## Arbeitsauftrag
Schreiben Sie den Artikel über Missbrauch in der evangelischen Kirche im Anschluss an seinen letzten Satz weiter.

## Ausgewählter Text
------------------------------------------------------------------------
EKD-Bericht über Missbrauch: Gläubiges Schweigen

Die Evangelische Kirche räumt massiven sexuellen Missbrauch ein, die Rede ist von über 2.000 Betroffenen. Die Dunkelziffer liegt wohl höher.

Schwere Vorwürfe: der 800-seitige Bericht der EKD Foto: Julian Stratenschulte/dpa

BERLIN taz | Da ist Manuela Z. Sie war etwa 10 Jahre alt, als der Pfarrer einer kleinen Gemeinde in Brandenburg ihr zwischen die Beine griff. In den 1970er Jahren waren nur wenige Kinder in den Nachmittagsstunden beim Brandenburger Dorfpfarrer, erzählte Manuela Z., die „Kirche im Sozialismus“ spielte in der DDR damals keine sehr große Rolle. Manchmal sorgte der Mann dafür, dass sie, Manuela, nach dem Unterricht bei ihm blieb. Er wolle noch etwas mit ihr als der Ältesten in der Kindergruppe besprechen. Er nahm sie mit in sein Büro, sprach kurz mit ihr, griff dann an ihre Brust und ihre Genitalien. Aus den Berührungen wurden schon bald Vergewaltigungen, erzählte Manuela vor einigen Jahren der Autorin. Damals waren beide miteinander befreundet.

Da ist die Tochter des im Westen bekannten und vielfach preisgekrönten Kinderbuchautors, Pen-Mitglieds und evangelischen Theologen Arnulf Zitelmann, deren Fall die Zeit kürzlich öffentlich gemacht hat. „Wir sitzen gemeinsam auf dem Rasen im Pfarrgarten. Ich bin schon größer, habe aber noch keine Brust. Er streichelt mir über die Brustwarzen, hinterm Ohr, an den Lippen und redet mit mir über erogene Zonen“, erzählte sie der Wochenzeitung. Eine Zeit lang sei sie „Vaters Liebling“ gewesen.

Und da ist noch Detlev Zander, der zehn Jahre lang in einem evangelischem Kinderheim in Baden-Württemberg sexuelle, psychische und physische Übergriffe erlebt hatte. In seinem Roman „Und Gott schaut weg“ beschreibt er die heftige Gewalt, die ihm widerfahren ist. Er erzählt das alles mit fiktiven Personen an fiktiven Orten.

Wer aber seine wirkliche Leidensgeschichte, die er vor einigen Jahren selbst öffentlich gemacht hat, kennt, liest aus Zanders Buch dessen eigene Erlebnisse heraus. Den Satz „Oben wurde gebetet, unten gefoltert“, mit dem er den Alltag im Kinderheim beschreibt, sagt er häufig, wenn er nach seiner Zeit im Heim Korntal gefragt wird.

Wer sind die Täter:innen?

Das sind nur drei Fälle von möglicherweise mehreren tausend, in denen Kindern sexuelle Gewalt durch Mit­ar­bei­te­r:in­nen der evangelischen Kirche angetan wurde. Wie viele Betroffene sind es insgesamt? Wie konnte das passieren? Wie ging und geht die Evangelische Kirche in Deutschland (EKD) damit um? Und vor allem: Werden Tä­te­r:in­nen zur Rechenschaft gezogen?
------------------------------------------------------------------------
## Datenauszug

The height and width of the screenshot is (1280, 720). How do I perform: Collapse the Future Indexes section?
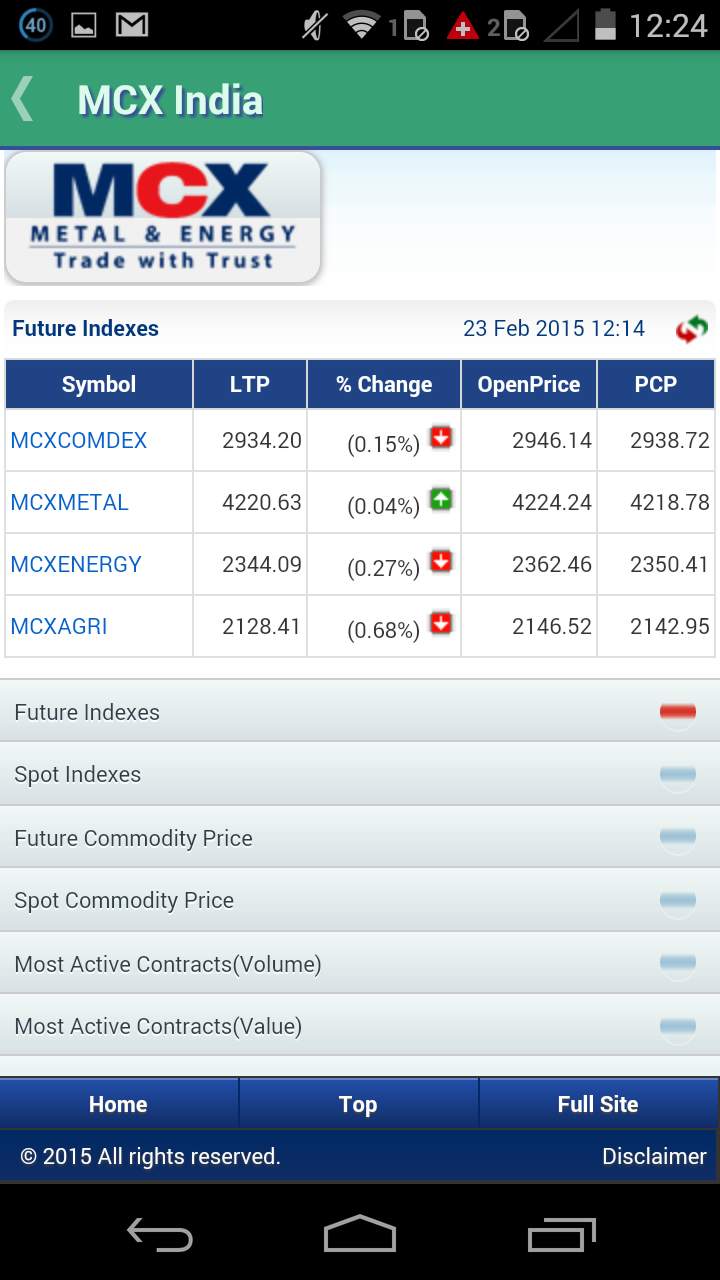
------------------------------------------------------------------------
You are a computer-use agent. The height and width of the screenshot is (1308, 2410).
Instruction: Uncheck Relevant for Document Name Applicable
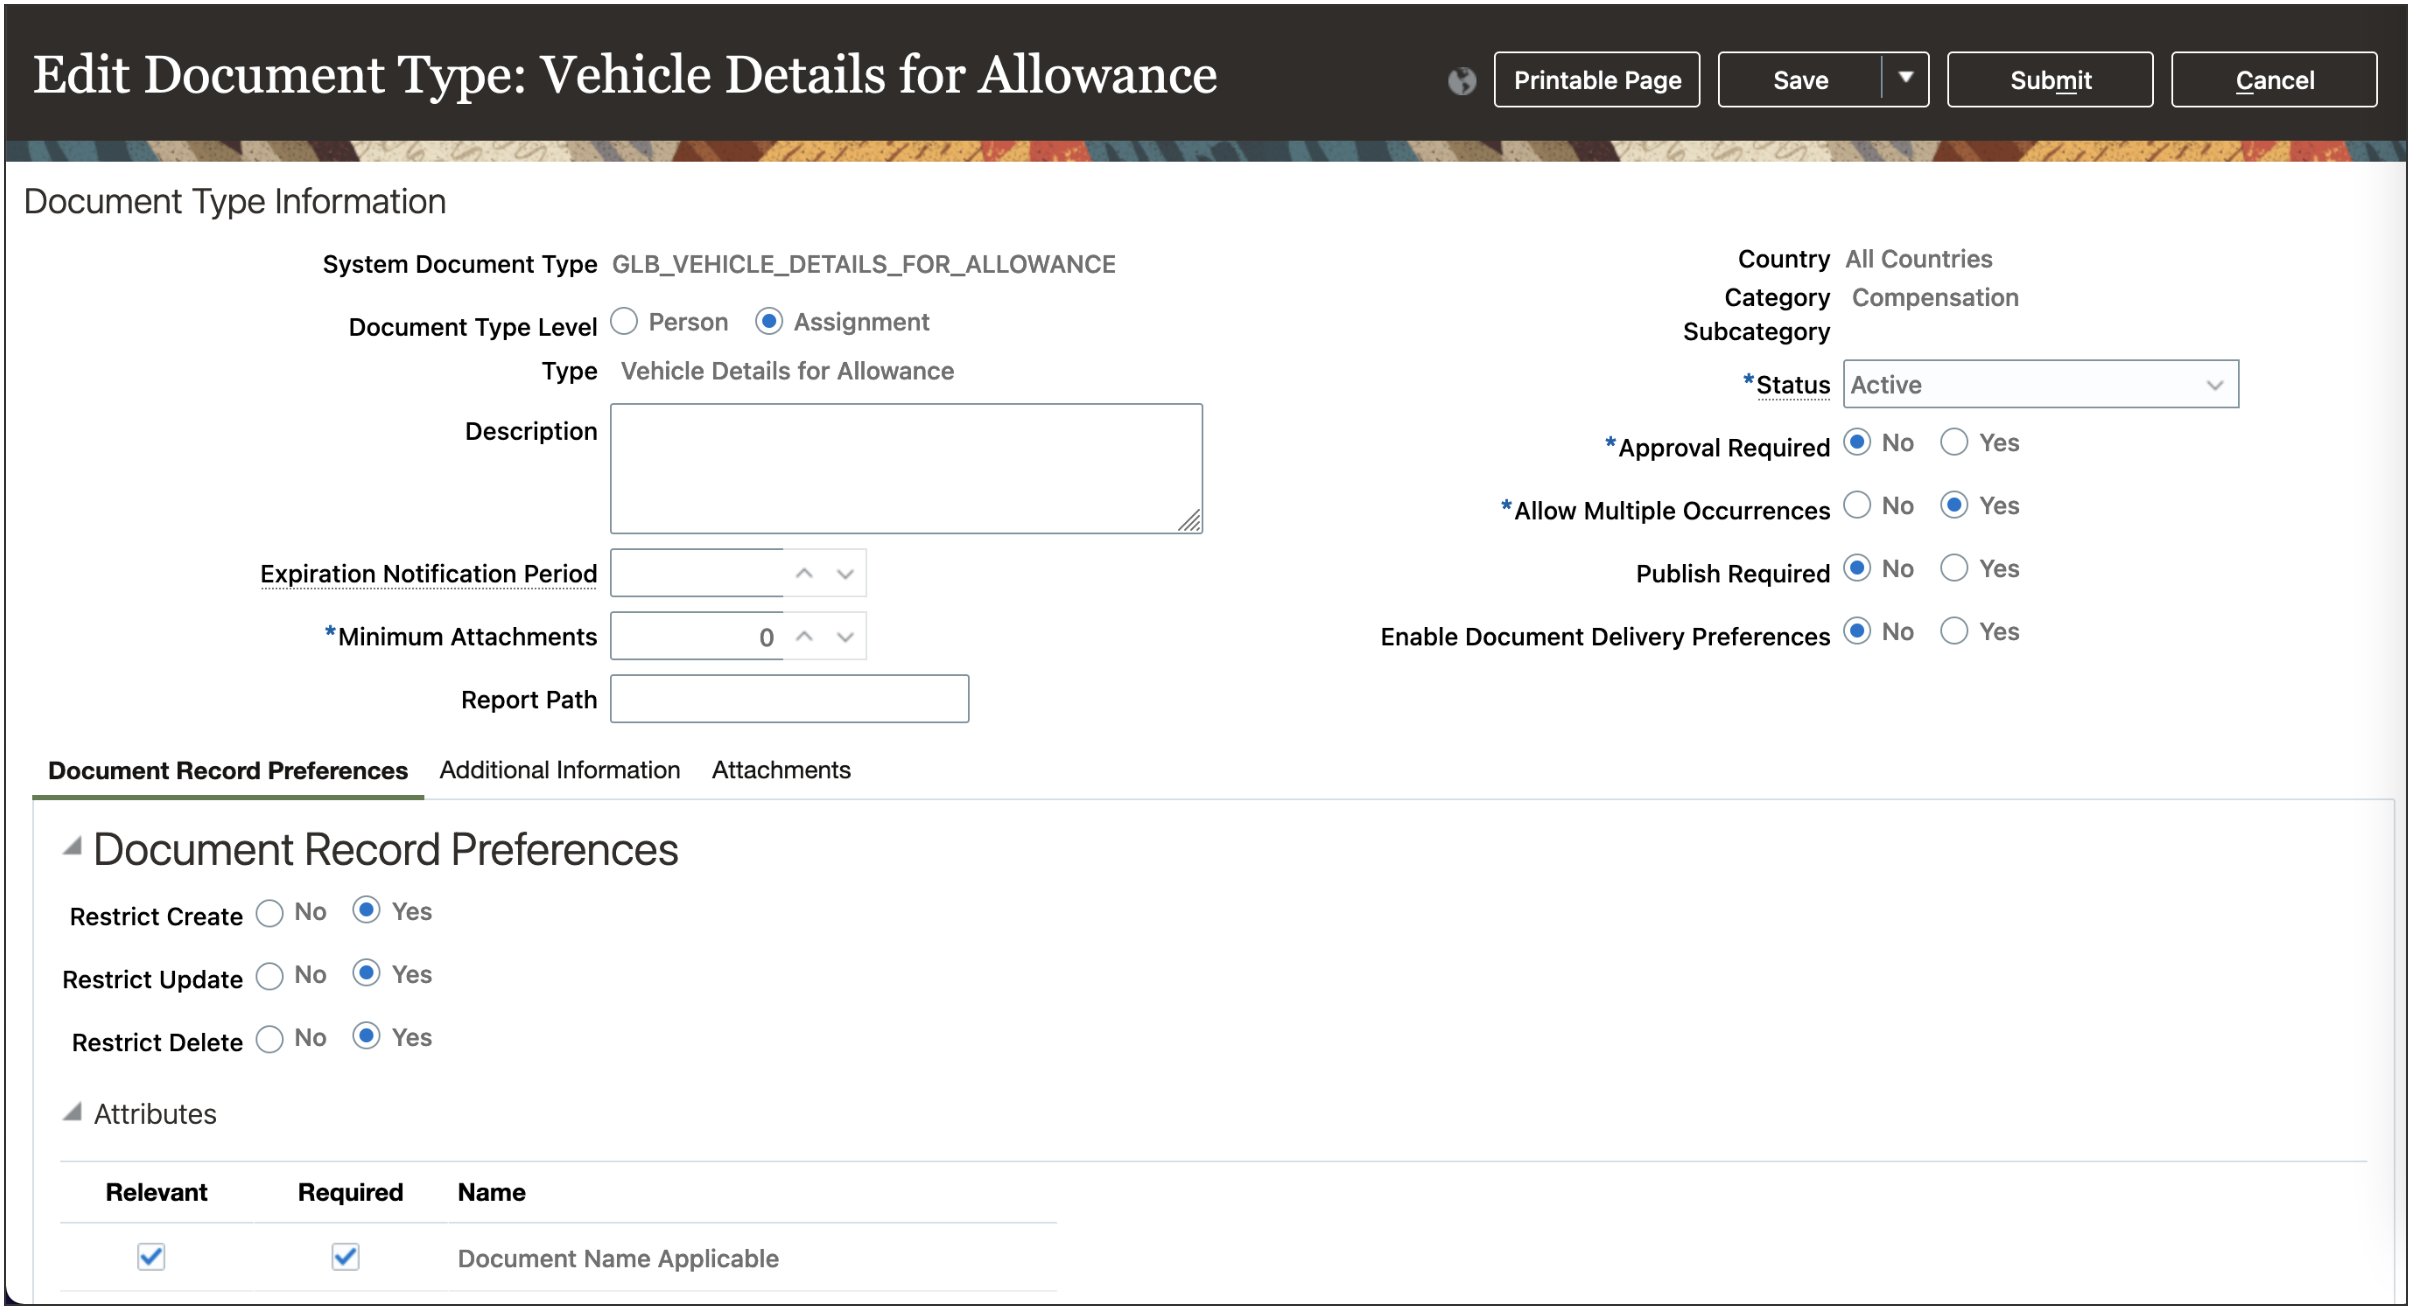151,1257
------------------------------------------------------------------------
## Lösung
Fragen wie diese soll die rund 870 Seiten dicke Studie beantworten, die die EKD am Donnerstagmittag in Hannover vorstellte. Es ist die erste große Aufarbeitung der evangelischen Kirche, seit vor zehn Jahren massenhafte Missbrauchsfälle in der katholischen Kirche öffentlich geworden waren. Rund 3,6 Millionen Euro hat die EKD eingesetzt, um herauszufinden, wie viele Kinder und Jugendliche in evangelischen Einrichtungen seit 1945 missbraucht und misshandelt worden sind. Dafür hat sie den interdisziplinären Forschungsverbund ForuM beauftragt, dem Universitäten und Hochschulen aus Hannover, Hamburg, Wuppertal, Berlin, München, Mannheim und Heidelberg angehören.

Das Forscherteam konnte 2.225 Betroffene und 1.259 Beschuldigte ausmachen. Die Opfer waren im Durchschnitt 11 Jahre alt.

Die Zahlen stellen nicht das „wahre Ausmaß des Missbrauchs dar“, betonte Martin Wazlawik, Professor für Erziehungswissenschaften an der Hochschule Hannover und Koordinator der ForuM-Studie, am Donnerstag bei der Präsentation der Studie. Die Forschenden gehen davon aus, dass die Dunkelziffer um ein Vielfaches höher sei. Wazlawik nennt die Zahlen aus der Studie daher die „Spitze der Spitze des Eisberg“.

Aus gutem Grund: Der Forschungsverbund konnte nur Disziplinarakten einsehen, also Unterlagen, die nach einem bekannt gewordenen sexuellen Übergriff angelegt wurden. Doch nicht jede Tat sei dokumentiert, diese Fälle bleiben möglicherweise für immer unentdeckt. Manche Disziplinarakten seien vernichtet worden, bevor die Forschergruppe sie einsehen konnte.

Wazlawik beklagt zudem, dass die For­sche­r:in­nen keine Personalakten einsehen konnten. Personalakten, die Fehlverhalten, Versetzungen und für sie neue Pfarrstellen verzeichnen, offenbaren ein weitaus konkreteres Bild des Missbrauchs in evangelischen Heimen, Kitas, Ferienlagern, Pfarrräumen und Pfarrhäusern, in der Diakonie ergeben.

Die Studie untersuchte nicht nur Fälle im Westen der Republik, sondern wollte auch einen Überblick über den Missbrauch in evangelischen Einrichtungen in der DDR bekommen. Allerdings wurden Missbrauchsfälle in der DDR weniger systematisch erfasst als im Westen.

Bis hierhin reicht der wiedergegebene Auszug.